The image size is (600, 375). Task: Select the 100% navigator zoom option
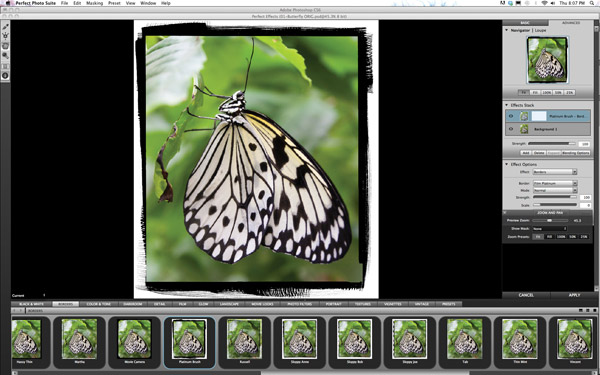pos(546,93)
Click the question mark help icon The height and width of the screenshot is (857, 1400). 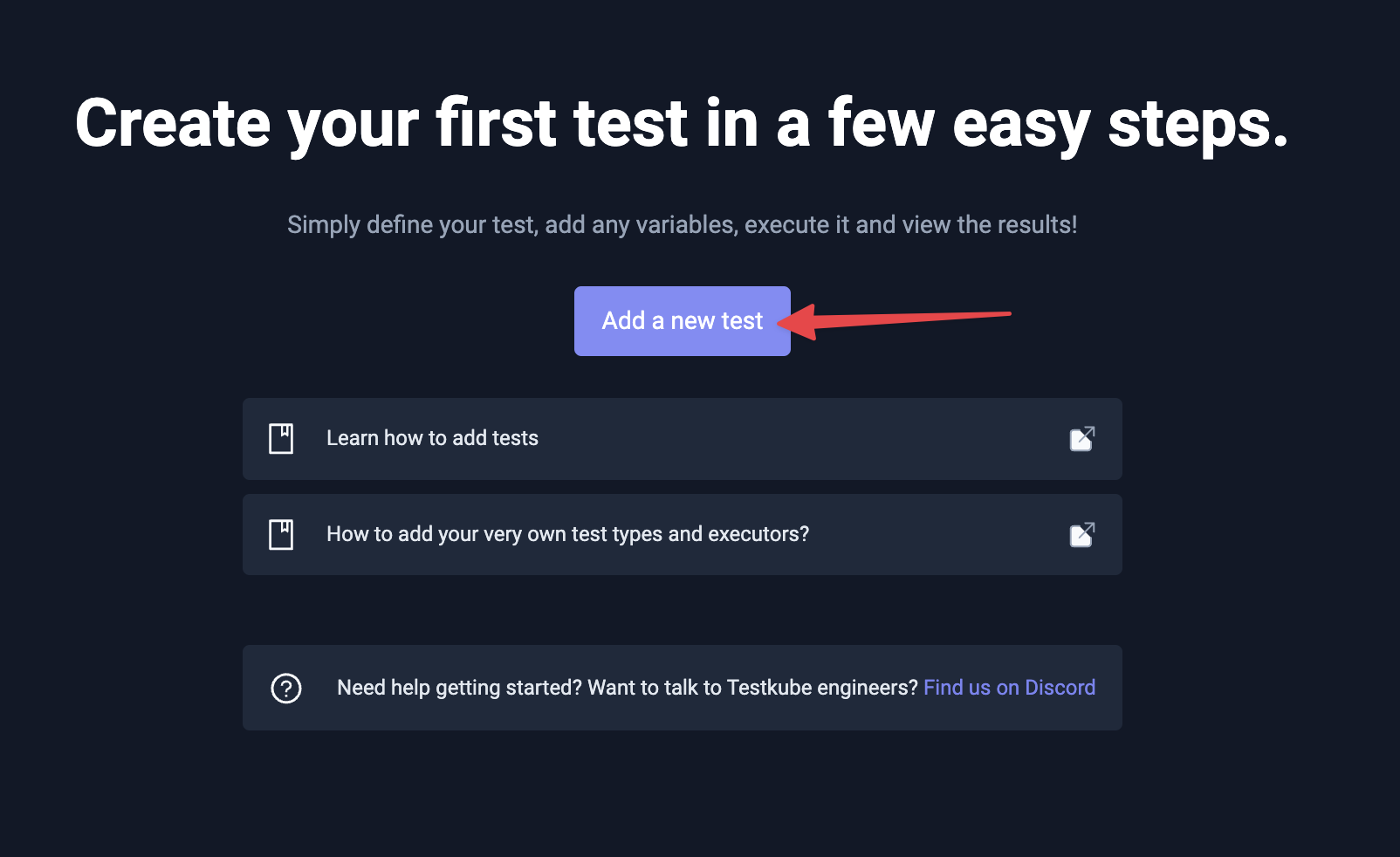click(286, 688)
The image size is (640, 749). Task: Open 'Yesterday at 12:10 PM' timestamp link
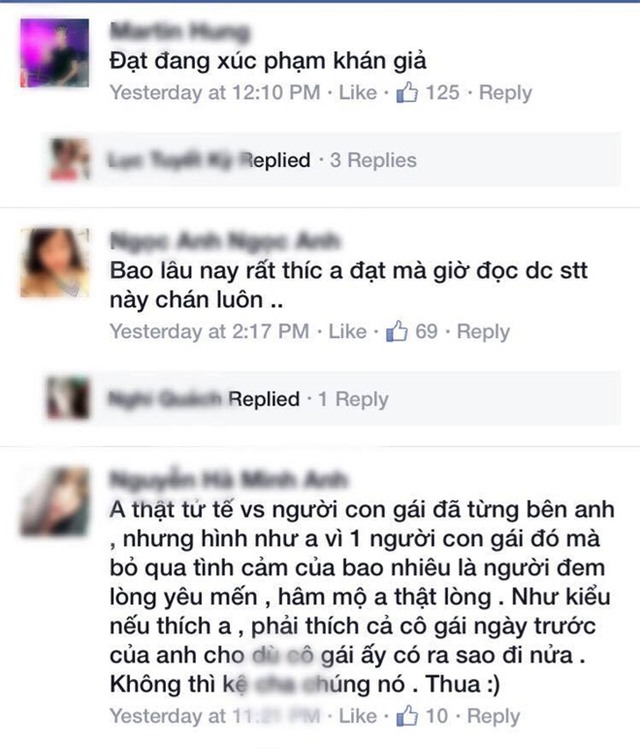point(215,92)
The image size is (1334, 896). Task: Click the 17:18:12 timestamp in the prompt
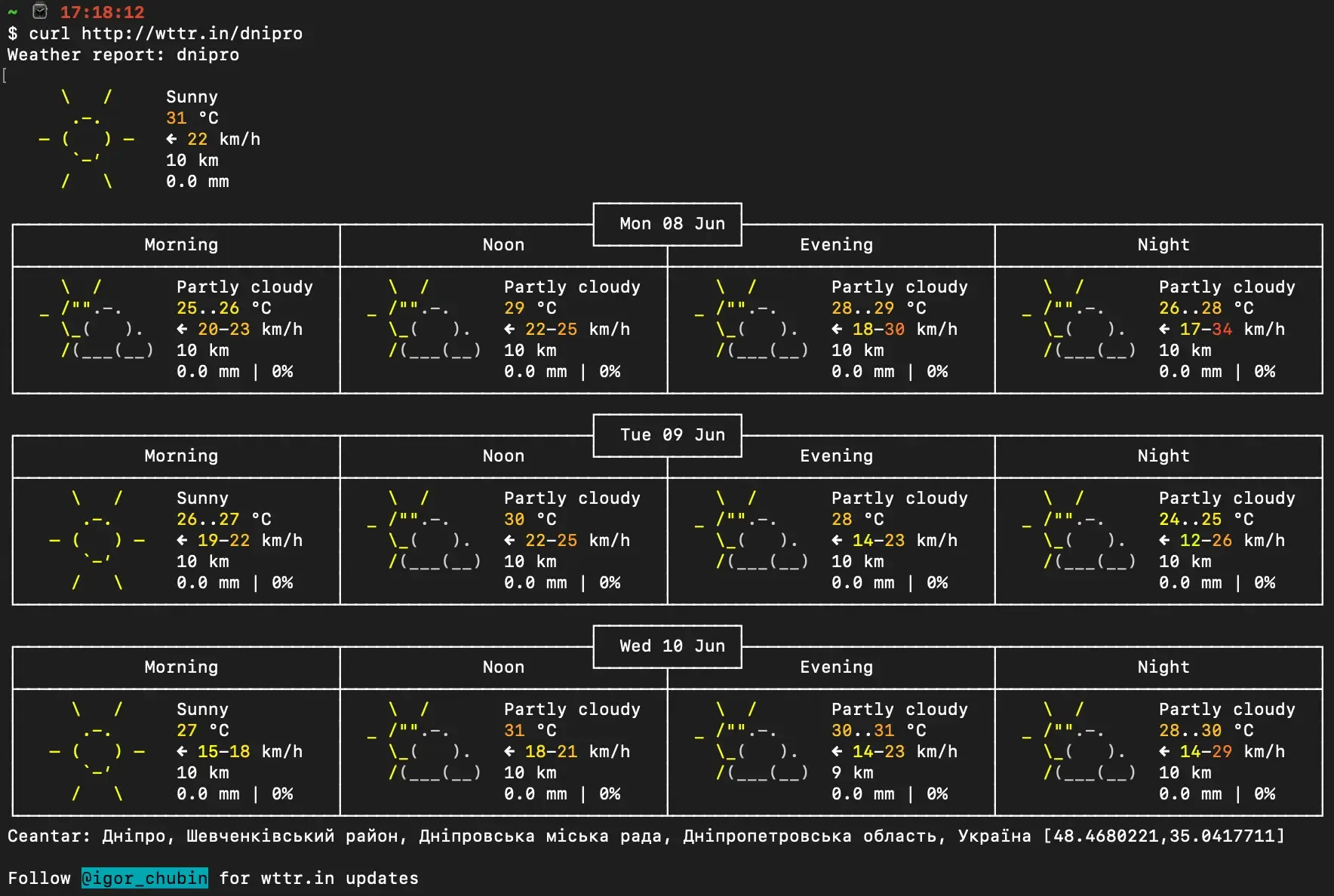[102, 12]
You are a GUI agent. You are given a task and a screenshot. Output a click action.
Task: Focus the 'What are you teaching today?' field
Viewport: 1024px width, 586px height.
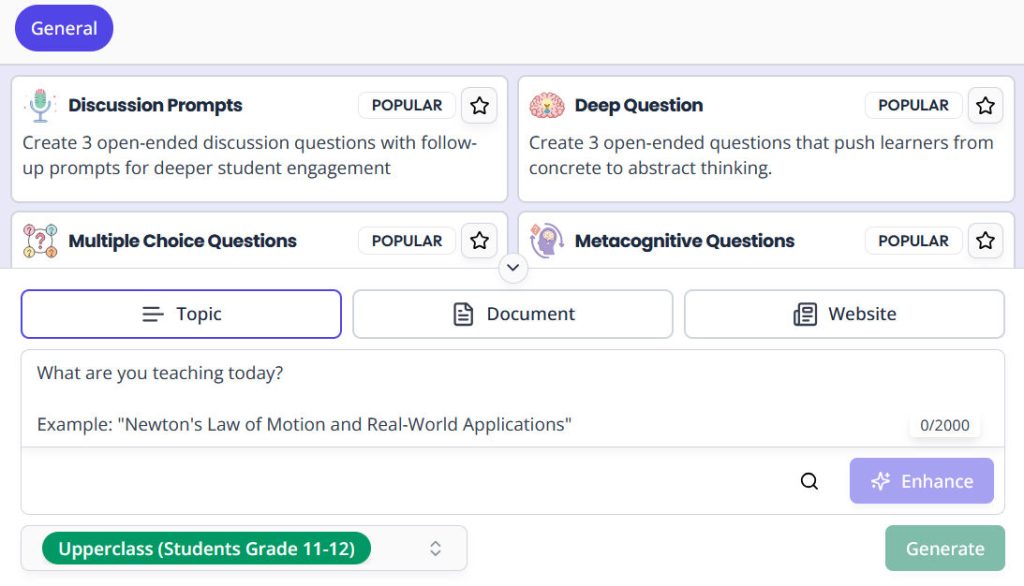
______
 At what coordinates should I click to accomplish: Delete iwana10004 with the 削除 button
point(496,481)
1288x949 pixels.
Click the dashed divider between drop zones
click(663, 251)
______
# INSTRUCTIONS TO FOLLOW
Please output, exactly as written, the lines above from the one holding "The image size is (640, 749)." through the one holding "Viewport: 1024px width, 586px height.", both included, with the pictures omitted.

# TASK RESULT
The image size is (640, 749). Task: Open 'Yesterday at 12:10 PM' timestamp link
point(215,92)
The image size is (1334, 896). Task: Click the 17:18:12 timestamp in the prompt
[102, 12]
You are a GUI agent. You are given a task and a screenshot. Output a click action.
Task: Focus the 'What are you teaching today?' field
Viewport: 1024px width, 586px height.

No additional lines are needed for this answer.